Dedicated BullMQ workers consume queued events asynchronously.

Separate queues are maintained for products, customers, and orders, with each category handled by its own worker.

Why This Design?

This separation enables independent deployment and scaling.

A surge in order volume only requires scaling order workers, while product and customer processing remain unaffected. Likewise, deploying fixes to one worker does not interrupt webhook ingestion or unrelated workloads.


Module 4: Retry Strategy and Dead Letter Queue

The Challenge

Failures are inevitable.

Temporary database outages, API timeouts, unexpected edge cases, or software bugs can all cause message processing to fail.

How the system handles failures determines its production reliability.

The Solution

Failed jobs enter an automatic retry process using exponential backoff.

Instead of retrying immediately, each retry waits progressively longer, reducing pressure on downstream services during transient failures.

Once the retry limit is exceeded, the message is moved into a Dead Letter Queue (DLQ).

The original payload and error details remain available for investigation, allowing engineers to fix the issue and replay the message later.

Why This Design?

Retries handle temporary failures.

Dead Letter Queues handle persistent failures.

Together they ensure that no message is silently lost while providing a controlled recovery path.


Module 5: State Management and Message Replay

The Challenge

Queue systems are naturally opaque.

When production incidents occur, teams need answers to questions like:

  • Which messages have been processed?
  • Which ones failed?
  • Why did they fail?
  • Which business data was affected?

Without visibility, troubleshooting becomes difficult and time-consuming.

The Solution

Every message maintains a lifecycle state inside the database:

pending → processing → done / failed

Workers update these states throughout processing, while failure reasons are recorded alongside the message.

This state model enables selective message replay. After fixing a bug or resolving an external dependency, failed messages can be filtered and resubmitted without impacting successfully processed events.

Why This Design?

Observability is a fundamental capability of production systems.
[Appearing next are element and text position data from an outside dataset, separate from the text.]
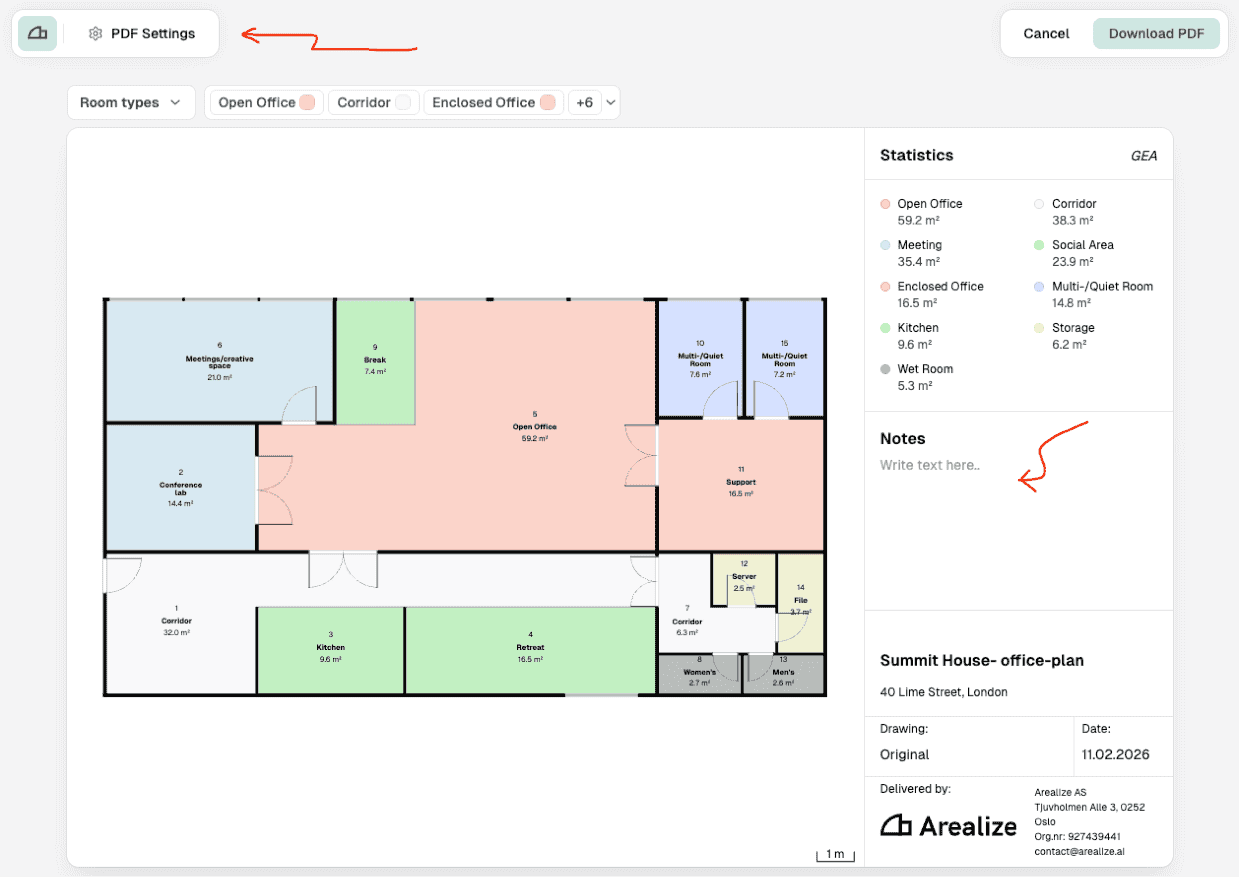Expand the +6 more room types

[584, 102]
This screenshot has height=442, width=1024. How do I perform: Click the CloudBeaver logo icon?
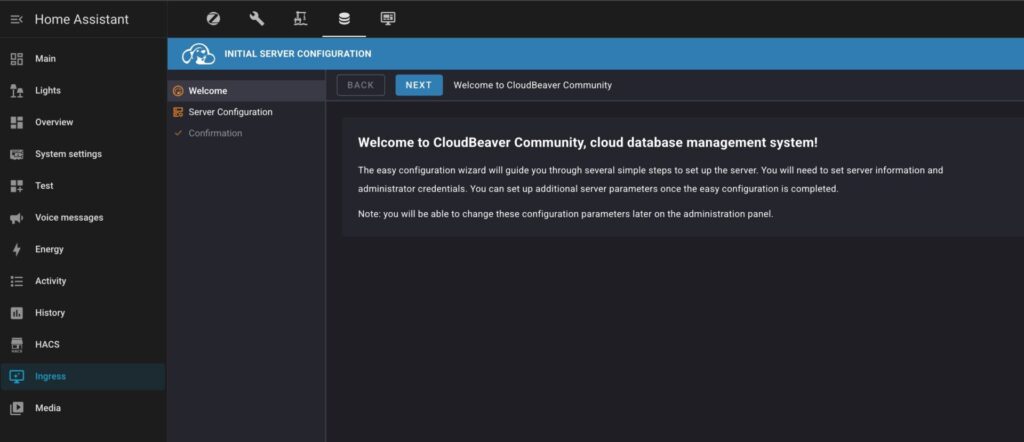pos(197,54)

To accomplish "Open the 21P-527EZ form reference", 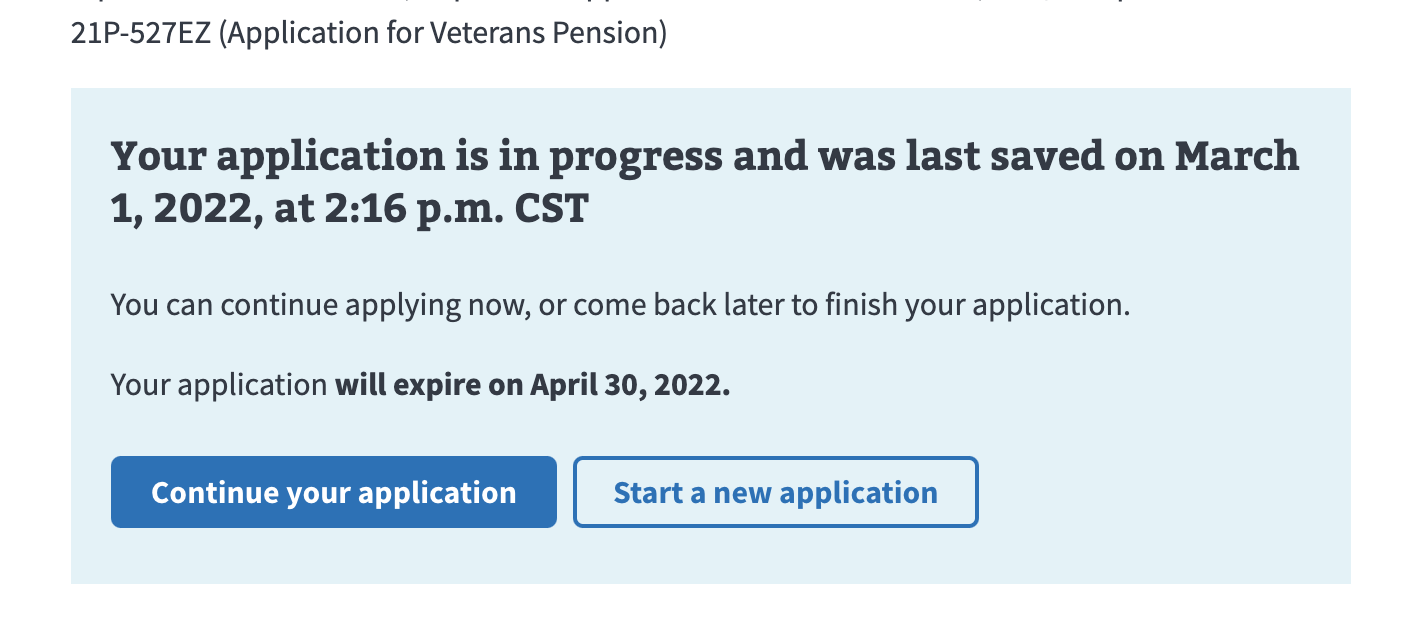I will click(140, 32).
Being able to quickly identify failed events, understand their causes, and replay only the affected messages dramatically reduces recovery time and operational risk.


Conclusion

These five modules work together to solve one fundamental problem:

Building a reliable, observable, and recoverable synchronization layer without disrupting existing Shopify operations.

This synchronization layer serves as the foundation of a progressive migration strategy.

Once the data layer is stable, business modules can be replaced incrementally with confidence, enabling a gradual transition from Shopify toward a fully self-controlled backend.